start Raw data

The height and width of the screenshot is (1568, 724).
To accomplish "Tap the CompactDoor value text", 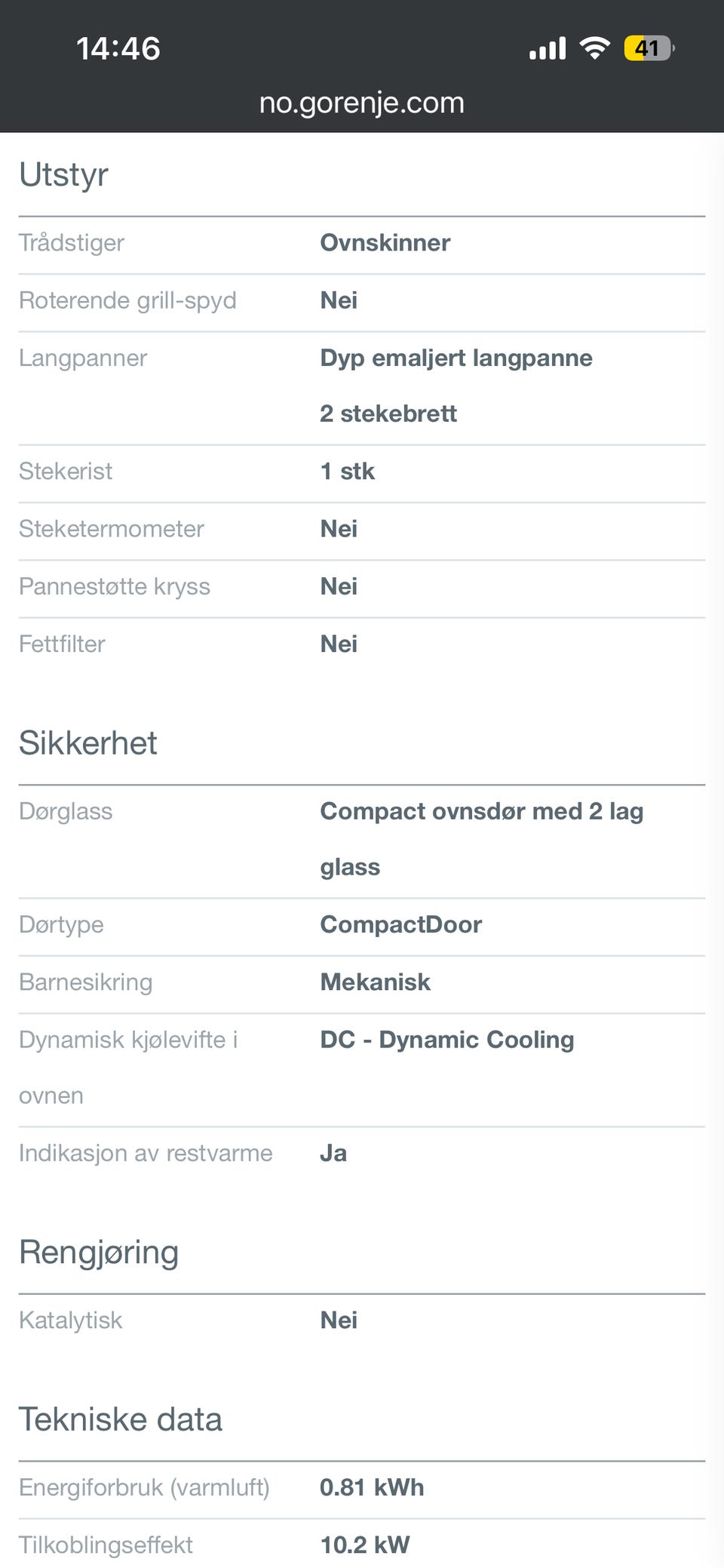I will (x=401, y=925).
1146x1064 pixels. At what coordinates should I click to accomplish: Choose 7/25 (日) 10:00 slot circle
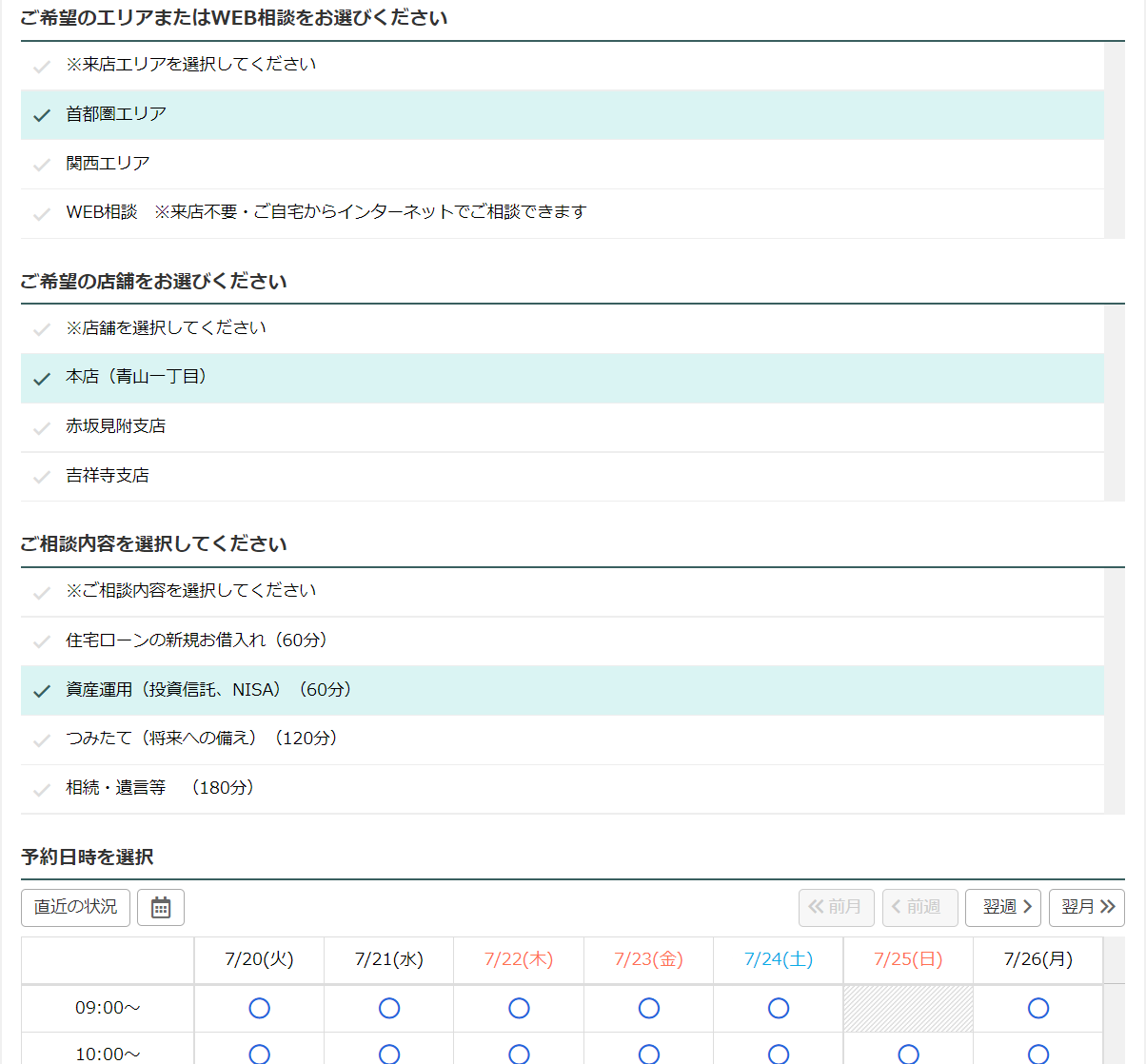point(909,1054)
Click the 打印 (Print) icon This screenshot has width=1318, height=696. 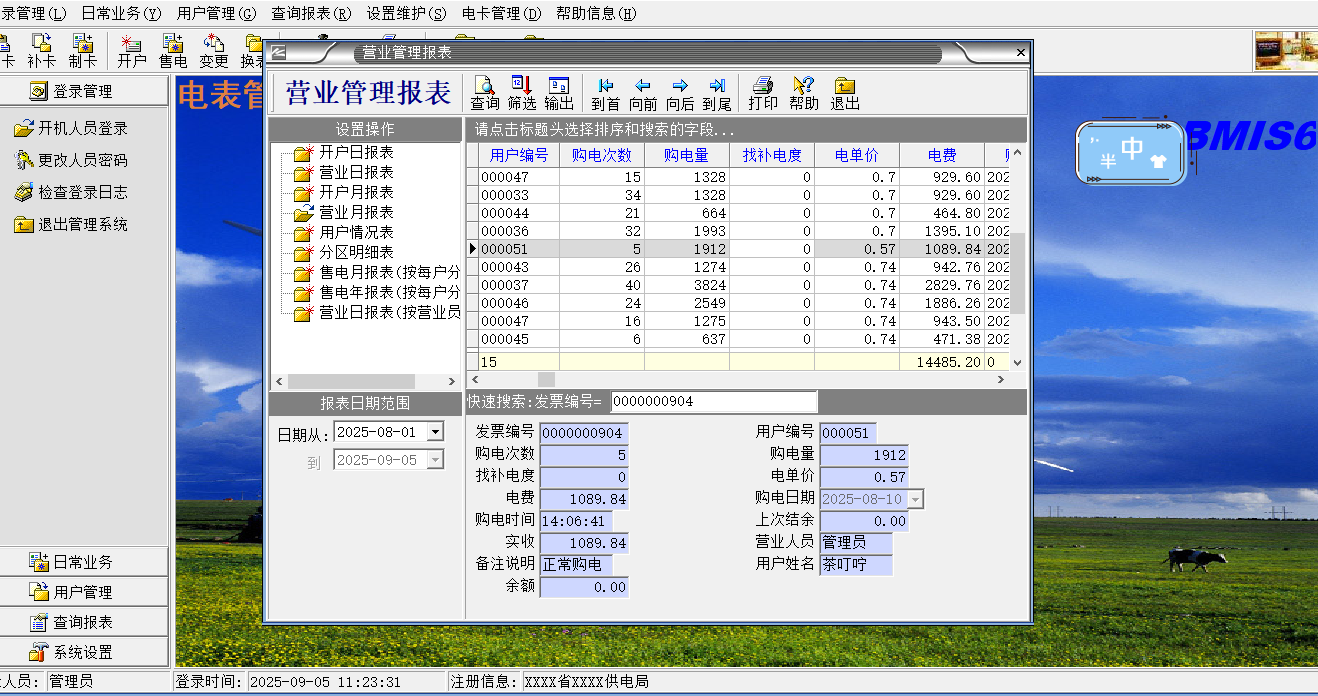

end Raw data

→ **Exercise**: Please print the material again from the line with "1146x1064 pixels. At" up to and including the last line of the material. Leave out the pictures.

→ **Full response**:
1146x1064 pixels. At what coordinates should I click to accomplish: Choose 7/25 (日) 10:00 slot circle
point(909,1054)
Click the 打印 (Print) icon This screenshot has width=1318, height=696. 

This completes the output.